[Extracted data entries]
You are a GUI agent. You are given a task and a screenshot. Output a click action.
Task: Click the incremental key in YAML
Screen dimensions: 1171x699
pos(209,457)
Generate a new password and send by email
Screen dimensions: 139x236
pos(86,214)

→ Problem description
Reproduce each line of the material above verbatim.

→ Answer to this problem
You are a GUI agent. You are given a task and a screenshot. Output a click action.
Task: Click the incremental key in YAML
Screen dimensions: 1171x699
pos(209,457)
Generate a new password and send by email
Screen dimensions: 139x236
pos(86,214)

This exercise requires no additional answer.